• _DIRECTIONS_
Can you transcribe the passage below about a trip to Tokyo, from "This is a prelude" up to and including "to North America.", word for word?
-- Start TEXT EXCERPT --
Such is the inadequacy of our public transport and the chronic gridlock on city roads that the need to depart home at 6 a.m. for the airport is a relief. The taxi ride from the south of the city takes about half-anhour; a little later and there would be no guarantee of making check-in for the long flight to Tokyo.
This is a prelude to experiencing what must be the best transport system in the world. Before this, however, I have to run the gauntlet of the transfer from terminal 1 to terminal 3 at Heathrow with little time to spare. This sweaty experience will be a familiar one to regular travellers to North America.
Relaxation is at hand on the excellent Virgin Atlantic Airbus with its young and friendly cabin crew, about half of whom are native English-speakers. The passengers are mostly Japanese nationals; the remainder, like myself, are going on business or are expats returning to their jobs in banks, schools and multinational corporations.
-- End TEXT EXCERPT --
-- Start PROVIDED DATA --
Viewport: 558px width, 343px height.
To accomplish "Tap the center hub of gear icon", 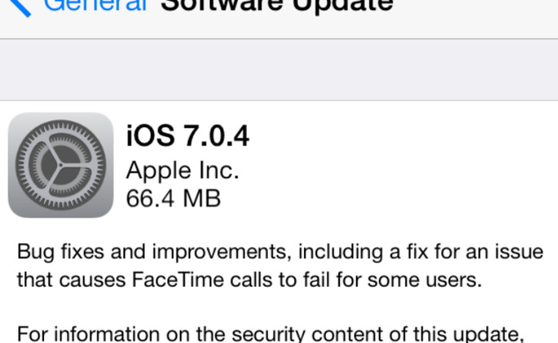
-- End PROVIDED DATA --
• _THE REPLY_
This is a prelude to experiencing what must be the best transport system in the world. Before this, however, I have to run the gauntlet of the transfer from terminal 1 to terminal 3 at Heathrow with little time to spare. This sweaty experience will be a familiar one to regular travellers to North America.